Abstract

Waterflooding in viscous oil fields poses several problems to both the reservoir engineer and the production engineer. Despite unfavorable mobility ratios, it has been pointed that injection performance often exceeds theoretically expected values. In the particular case of the waterflooding pilot project across the Cerro Fortunoso field (Malargue, Argentina), occurrence of several water supplies of widely varying salinity coupled with usual problems. This paper describes a pilot study designed to determine optimal salinity of water to be injected in order to avoid formation damage resulting from clay deflocculation through what is known in the literature as saline shock. As clearly shown by the results of the study, abrupt changes in the salinity of injected water result in significant falls in permeability. According to the study, the problem is minimized over certain ranges.

Introduction

The Cerro Fortunoso field is located in southern Mendoza, Argentina, in an environmental reservation area known as La Payunia, 135 km away from the capital city of Malargue Department (Figs. 1 and 2).

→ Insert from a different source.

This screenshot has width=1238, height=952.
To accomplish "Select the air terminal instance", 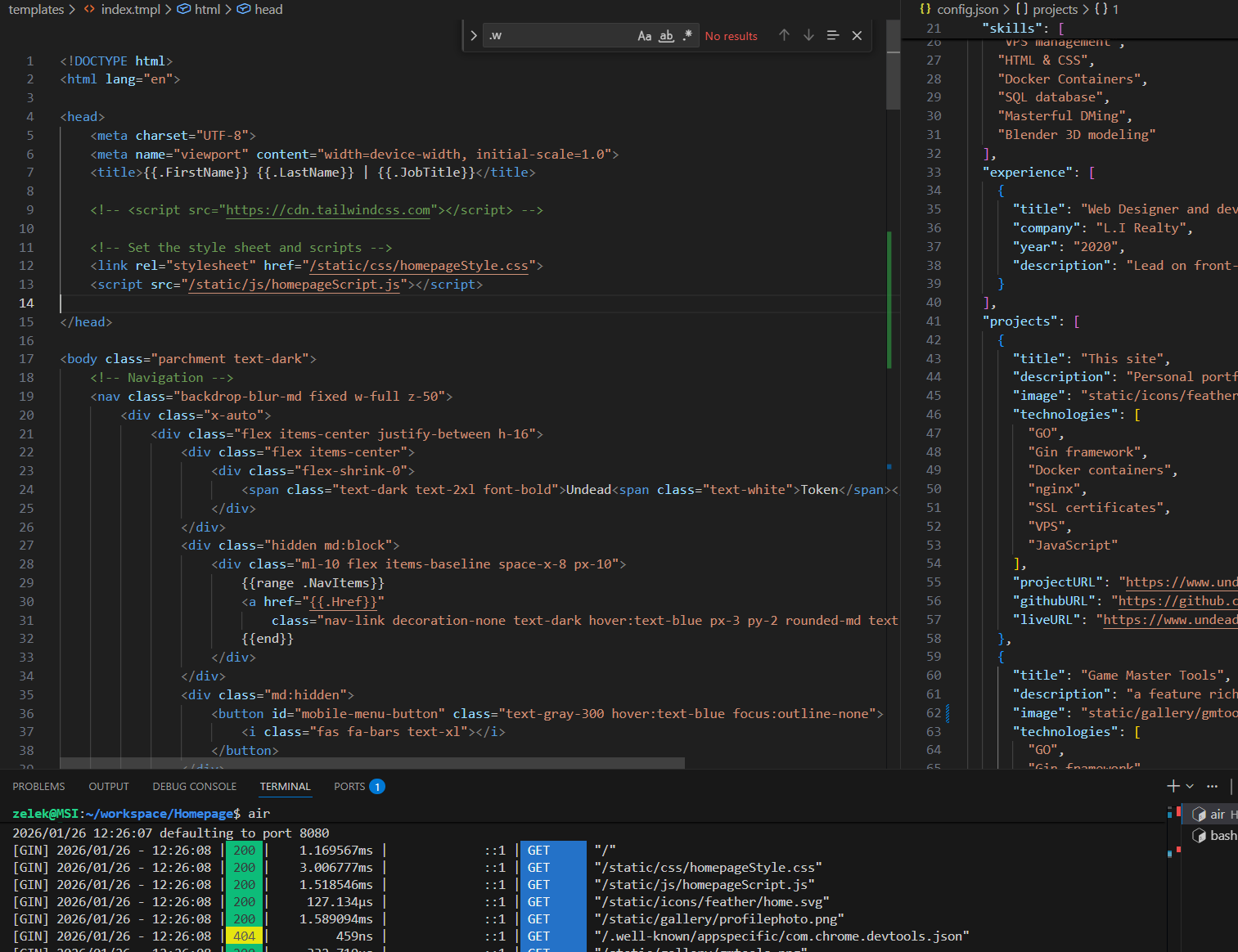I will [x=1215, y=814].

The field is characterized by its complex structure which consists of a NNE-SSW striking narrow, elongated and faulted anticline. Four major east dipping, NNEstriking thrust faults are predominant. The oil bearing region belongs to the Neuquen Group and develops along the anticline flanks. A gas cap consisting mainly of CO2 (85 to 95 % molar content) occurs in the upper part of the structure.

Geologically, the field involves fluvial deposits exhibiting a considerably marked tectonics with high dips (40 to 70 degrees) and intense NE-SW faulting giving rise to compartmentalized lenticular reservoirs of poor areal continuity. These lenses are sand/shale intercalations with an average porosity on the order of 18 % and mean permeability in 50 mD range.

BACKGROUND

There was concern about the feasibility of a secondary recovery project in the above referred field which contains a predominantly asphaltene-based, considerably viscous heavy oil (14 ° API).

Complete information regarding the field main features and its fluids can be found elsewhere (1).

Numerical simulation of the reservoir characterization study performed in Canada together with Teknica Overseas Ltd made completion of the project feasible (2). Such study, warned about the potential negative effects of fresh water injection. This was suggested due to the occurrence of smectite, illite and kaolinite.

At an early stage, the most suitable area for implementation of a pilot project was studied and steps were taken to seek for potential water sources.

Thus, we faced one of the main difficulties to overcame. As described above, the field is located in an extremely desert-like environmental protection area where the nearest river (Rio Grande) is 70 km apart. No lacustrine deposits or natural springs occur.

WATER SOURCES

Use of battery-gathered production water was initially ruled out due to its low production rates, high emulsion content and the significant treatment cost that it would require.